Stored items
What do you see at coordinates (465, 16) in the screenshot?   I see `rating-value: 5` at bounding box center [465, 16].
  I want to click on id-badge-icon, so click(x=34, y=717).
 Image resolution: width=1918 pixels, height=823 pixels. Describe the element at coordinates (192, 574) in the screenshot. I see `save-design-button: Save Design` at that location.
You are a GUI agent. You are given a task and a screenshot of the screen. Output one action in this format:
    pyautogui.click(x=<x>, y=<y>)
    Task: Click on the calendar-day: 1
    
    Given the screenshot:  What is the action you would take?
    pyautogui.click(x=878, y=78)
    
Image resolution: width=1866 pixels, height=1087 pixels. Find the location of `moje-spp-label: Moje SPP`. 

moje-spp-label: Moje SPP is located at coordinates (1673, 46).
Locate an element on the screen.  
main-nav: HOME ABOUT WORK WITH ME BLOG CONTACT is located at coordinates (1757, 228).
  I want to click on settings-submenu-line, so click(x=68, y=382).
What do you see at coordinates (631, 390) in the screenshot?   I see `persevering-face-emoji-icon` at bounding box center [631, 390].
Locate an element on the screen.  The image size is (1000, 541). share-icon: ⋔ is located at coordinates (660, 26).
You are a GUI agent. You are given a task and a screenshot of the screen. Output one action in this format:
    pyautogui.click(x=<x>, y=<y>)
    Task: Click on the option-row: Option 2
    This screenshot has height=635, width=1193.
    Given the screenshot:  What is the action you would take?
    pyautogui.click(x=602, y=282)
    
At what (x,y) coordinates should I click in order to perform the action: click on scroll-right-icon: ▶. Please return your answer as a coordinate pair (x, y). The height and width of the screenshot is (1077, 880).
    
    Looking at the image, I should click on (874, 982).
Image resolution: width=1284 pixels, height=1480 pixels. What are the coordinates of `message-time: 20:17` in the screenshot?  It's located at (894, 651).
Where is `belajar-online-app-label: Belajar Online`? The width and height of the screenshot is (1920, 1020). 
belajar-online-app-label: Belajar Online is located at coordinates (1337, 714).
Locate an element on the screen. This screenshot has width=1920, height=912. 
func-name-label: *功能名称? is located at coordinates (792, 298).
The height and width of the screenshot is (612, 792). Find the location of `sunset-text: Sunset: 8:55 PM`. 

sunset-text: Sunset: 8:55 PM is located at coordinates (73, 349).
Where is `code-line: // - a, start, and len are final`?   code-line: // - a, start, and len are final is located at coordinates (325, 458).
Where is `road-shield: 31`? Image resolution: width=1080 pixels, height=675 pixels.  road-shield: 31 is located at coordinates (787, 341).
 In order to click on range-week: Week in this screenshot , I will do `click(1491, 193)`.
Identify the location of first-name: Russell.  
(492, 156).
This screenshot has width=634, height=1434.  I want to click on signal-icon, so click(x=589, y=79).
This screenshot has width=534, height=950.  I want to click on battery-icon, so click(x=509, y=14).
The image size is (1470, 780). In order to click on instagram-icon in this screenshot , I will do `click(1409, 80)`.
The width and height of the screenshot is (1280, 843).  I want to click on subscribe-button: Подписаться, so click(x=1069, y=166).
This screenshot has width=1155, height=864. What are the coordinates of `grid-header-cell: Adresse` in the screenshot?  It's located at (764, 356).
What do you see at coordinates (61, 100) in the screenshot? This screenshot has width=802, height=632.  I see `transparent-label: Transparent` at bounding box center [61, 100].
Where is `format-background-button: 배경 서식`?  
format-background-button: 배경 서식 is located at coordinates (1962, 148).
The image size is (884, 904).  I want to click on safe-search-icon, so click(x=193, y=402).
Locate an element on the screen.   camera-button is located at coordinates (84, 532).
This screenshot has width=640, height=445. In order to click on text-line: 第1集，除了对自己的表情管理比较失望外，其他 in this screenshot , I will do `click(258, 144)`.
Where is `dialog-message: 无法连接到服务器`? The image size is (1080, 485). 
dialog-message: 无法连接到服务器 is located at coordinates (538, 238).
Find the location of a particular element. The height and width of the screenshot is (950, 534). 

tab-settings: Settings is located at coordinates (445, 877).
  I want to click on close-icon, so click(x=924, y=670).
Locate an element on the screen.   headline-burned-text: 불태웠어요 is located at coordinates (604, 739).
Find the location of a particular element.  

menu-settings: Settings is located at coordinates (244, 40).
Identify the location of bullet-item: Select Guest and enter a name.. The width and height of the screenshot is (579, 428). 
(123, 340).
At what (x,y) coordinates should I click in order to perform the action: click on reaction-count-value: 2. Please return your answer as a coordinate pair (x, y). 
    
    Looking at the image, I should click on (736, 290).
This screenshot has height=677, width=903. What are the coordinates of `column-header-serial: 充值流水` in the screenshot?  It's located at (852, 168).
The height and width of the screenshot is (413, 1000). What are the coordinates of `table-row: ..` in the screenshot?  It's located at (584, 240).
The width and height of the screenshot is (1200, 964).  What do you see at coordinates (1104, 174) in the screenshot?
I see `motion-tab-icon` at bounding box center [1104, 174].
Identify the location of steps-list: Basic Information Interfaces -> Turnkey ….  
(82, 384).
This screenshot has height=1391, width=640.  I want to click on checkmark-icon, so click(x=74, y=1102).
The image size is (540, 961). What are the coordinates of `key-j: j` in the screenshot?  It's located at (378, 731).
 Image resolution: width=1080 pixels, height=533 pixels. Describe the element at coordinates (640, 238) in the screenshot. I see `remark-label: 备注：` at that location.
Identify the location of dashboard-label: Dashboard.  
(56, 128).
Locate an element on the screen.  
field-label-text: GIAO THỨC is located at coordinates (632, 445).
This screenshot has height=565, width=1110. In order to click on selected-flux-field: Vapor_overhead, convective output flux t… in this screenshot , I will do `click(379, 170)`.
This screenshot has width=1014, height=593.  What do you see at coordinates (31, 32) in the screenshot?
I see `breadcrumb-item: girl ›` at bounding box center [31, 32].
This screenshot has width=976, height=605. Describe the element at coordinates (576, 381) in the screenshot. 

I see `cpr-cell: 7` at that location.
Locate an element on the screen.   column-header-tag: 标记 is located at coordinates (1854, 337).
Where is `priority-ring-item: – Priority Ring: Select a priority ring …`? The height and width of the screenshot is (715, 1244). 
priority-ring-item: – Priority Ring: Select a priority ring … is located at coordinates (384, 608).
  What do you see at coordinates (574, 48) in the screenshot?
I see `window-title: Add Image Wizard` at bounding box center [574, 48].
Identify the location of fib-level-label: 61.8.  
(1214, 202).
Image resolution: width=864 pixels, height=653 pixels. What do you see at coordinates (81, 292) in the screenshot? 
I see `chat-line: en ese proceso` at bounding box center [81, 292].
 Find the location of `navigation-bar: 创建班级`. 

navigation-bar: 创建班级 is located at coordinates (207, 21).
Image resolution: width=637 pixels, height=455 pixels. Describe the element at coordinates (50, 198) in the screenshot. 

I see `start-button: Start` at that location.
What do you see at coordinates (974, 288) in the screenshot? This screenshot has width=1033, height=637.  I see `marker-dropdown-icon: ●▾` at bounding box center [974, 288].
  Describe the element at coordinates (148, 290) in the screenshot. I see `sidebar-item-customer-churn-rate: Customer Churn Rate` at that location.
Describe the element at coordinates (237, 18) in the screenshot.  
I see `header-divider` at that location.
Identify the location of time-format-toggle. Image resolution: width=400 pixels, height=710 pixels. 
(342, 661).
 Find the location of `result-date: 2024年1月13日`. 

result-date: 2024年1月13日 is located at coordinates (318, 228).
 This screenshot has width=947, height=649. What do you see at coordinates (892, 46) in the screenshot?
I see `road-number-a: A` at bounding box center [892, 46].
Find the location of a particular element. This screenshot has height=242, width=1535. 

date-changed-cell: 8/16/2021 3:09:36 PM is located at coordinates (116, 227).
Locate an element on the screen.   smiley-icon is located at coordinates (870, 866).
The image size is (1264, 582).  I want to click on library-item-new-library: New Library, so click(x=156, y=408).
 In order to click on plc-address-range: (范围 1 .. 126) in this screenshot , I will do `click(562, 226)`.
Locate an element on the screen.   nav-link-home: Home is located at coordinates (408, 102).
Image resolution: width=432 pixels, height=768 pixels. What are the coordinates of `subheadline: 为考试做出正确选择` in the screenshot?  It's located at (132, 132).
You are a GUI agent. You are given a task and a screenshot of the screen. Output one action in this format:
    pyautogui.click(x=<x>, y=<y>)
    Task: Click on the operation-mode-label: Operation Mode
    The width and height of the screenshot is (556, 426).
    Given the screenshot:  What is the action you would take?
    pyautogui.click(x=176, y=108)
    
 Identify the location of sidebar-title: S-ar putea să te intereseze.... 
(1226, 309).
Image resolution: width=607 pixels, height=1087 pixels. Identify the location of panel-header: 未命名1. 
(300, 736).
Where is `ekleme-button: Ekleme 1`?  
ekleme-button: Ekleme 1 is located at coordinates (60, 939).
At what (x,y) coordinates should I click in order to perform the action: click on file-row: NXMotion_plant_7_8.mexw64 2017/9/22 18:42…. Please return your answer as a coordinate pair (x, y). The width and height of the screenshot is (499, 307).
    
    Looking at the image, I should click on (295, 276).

◆ PROBLEM DETAILS: Update everything from the line containing "I want to click on close-icon, so" down to the line containing "menu-settings: Settings is" by changing "element" to "component", with nothing else altered.

◆ TASK RESULT:
  I want to click on close-icon, so click(x=924, y=670).
Locate an component on the screen.   headline-burned-text: 불태웠어요 is located at coordinates (604, 739).
Find the location of a particular component.  

menu-settings: Settings is located at coordinates (244, 40).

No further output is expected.